**Exercise directions:**
Copy the review of Carbide below word for word, from its opening line to its last sentence.

**Provided passage:**
::::::::

Andriy Lyubka. Carbide. Translated from Ukrainian by Reilly Castigan-Humes & Isaac Stackhouse Wheeler. Jantar Publishing, 2020. pp. 247. $24.48 (USD)
The hyperbolic patriot, the mythical idealist, the post-invasion reality: a review of Andriy Lyubka’s Carbide
Article by: Nicole Yurcaba
Lyubka’s Carbide tells the story of tense Ukraine-NATO-EU relations in the 2000s and early 2010s through the lenses of an enthusiastic history teacher who is frustrated by Europe’s lack of recognition that Ukraine is essentially Europe and Transcarpathia – his home region – is its geographical center.

Sometimes, either by fate or serendipity, a work of literature emerges that captures the struggle of a nation at an opportune time and possesses the ability to seize the world’s attention. As the war in Ukraine continues, the need for Ukrainian voices in literature, mainstream media, film, and other fields grows. One such voice is novelist Andriy Lyubka’s, whose novel Carbide provides a satirical take on Ukraine’s European pre-invasion integration crisis, which since 24 February 2022, has made international headlines and logistical headway. With cheeky humor, Carbide opens for readers the in-your-face world of nationalism and the underground realm of corruption and leaves readers even more curious about a country that only 34% of Americans can identify on a map.

Carbide is the raucous, often laugh-out-loud tale of Tys, also known as Carbide–a history teacher in the small Transcarpathian village of Vedmediv, where he lives with his wife Marichka. Frustrated by Europe’s lack of recognition that Ukraine is essentially Europe and Transcarpathia is its center, Tys develops a masterplan: an underground tunnel leading into Hungary through which Ukrainians can travel until all Ukrainians cross the border and are in the European Union. Readers unfamiliar with Ukraine’s complex history and existence with Europe may at first find Tys’s idea rather, well, stupid.

::::::::

**Entries:**
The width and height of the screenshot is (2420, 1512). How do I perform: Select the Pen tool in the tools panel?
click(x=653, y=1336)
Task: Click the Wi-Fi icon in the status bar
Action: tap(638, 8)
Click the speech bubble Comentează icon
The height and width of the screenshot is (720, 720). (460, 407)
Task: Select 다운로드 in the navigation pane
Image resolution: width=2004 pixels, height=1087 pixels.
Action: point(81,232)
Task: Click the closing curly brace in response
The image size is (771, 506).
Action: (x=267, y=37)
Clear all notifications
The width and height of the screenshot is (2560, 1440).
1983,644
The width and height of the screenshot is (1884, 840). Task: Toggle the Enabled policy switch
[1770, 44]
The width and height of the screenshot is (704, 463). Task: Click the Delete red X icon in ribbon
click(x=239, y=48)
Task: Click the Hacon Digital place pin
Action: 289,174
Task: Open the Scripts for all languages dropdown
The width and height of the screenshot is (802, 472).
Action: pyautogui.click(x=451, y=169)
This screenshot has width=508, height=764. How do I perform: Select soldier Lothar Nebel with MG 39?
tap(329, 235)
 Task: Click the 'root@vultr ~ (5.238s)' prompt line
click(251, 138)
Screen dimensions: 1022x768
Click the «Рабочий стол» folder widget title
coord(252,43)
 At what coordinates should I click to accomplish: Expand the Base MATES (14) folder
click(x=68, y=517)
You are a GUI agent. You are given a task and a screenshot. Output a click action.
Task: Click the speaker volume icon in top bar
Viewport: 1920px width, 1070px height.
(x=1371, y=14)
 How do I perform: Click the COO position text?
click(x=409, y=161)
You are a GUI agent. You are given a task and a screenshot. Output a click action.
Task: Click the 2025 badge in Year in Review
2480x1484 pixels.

::::::::

**Finished task:**
Andriy Lyubka. Carbide. Translated from Ukrainian by Reilly Castigan-Humes & Isaac Stackhouse Wheeler. Jantar Publishing, 2020. pp. 247. $24.48 (USD)
The hyperbolic patriot, the mythical idealist, the post-invasion reality: a review of Andriy Lyubka’s Carbide
Article by: Nicole Yurcaba
Lyubka’s Carbide tells the story of tense Ukraine-NATO-EU relations in the 2000s and early 2010s through the lenses of an enthusiastic history teacher who is frustrated by Europe’s lack of recognition that Ukraine is essentially Europe and Transcarpathia – his home region – is its geographical center.

Sometimes, either by fate or serendipity, a work of literature emerges that captures the struggle of a nation at an opportune time and possesses the ability to seize the world’s attention. As the war in Ukraine continues, the need for Ukrainian voices in literature, mainstream media, film, and other fields grows. One such voice is novelist Andriy Lyubka’s, whose novel Carbide provides a satirical take on Ukraine’s European pre-invasion integration crisis, which since 24 February 2022, has made international headlines and logistical headway. With cheeky humor, Carbide opens for readers the in-your-face world of nationalism and the underground realm of corruption and leaves readers even more curious about a country that only 34% of Americans can identify on a map.

Carbide is the raucous, often laugh-out-loud tale of Tys, also known as Carbide–a history teacher in the small Transcarpathian village of Vedmediv, where he lives with his wife Marichka. Frustrated by Europe’s lack of recognition that Ukraine is essentially Europe and Transcarpathia is its center, Tys develops a masterplan: an underground tunnel leading into Hungary through which Ukrainians can travel until all Ukrainians cross the border and are in the European Union. Readers unfamiliar with Ukraine’s complex history and existence with Europe may at first find Tys’s idea rather, well, stupid.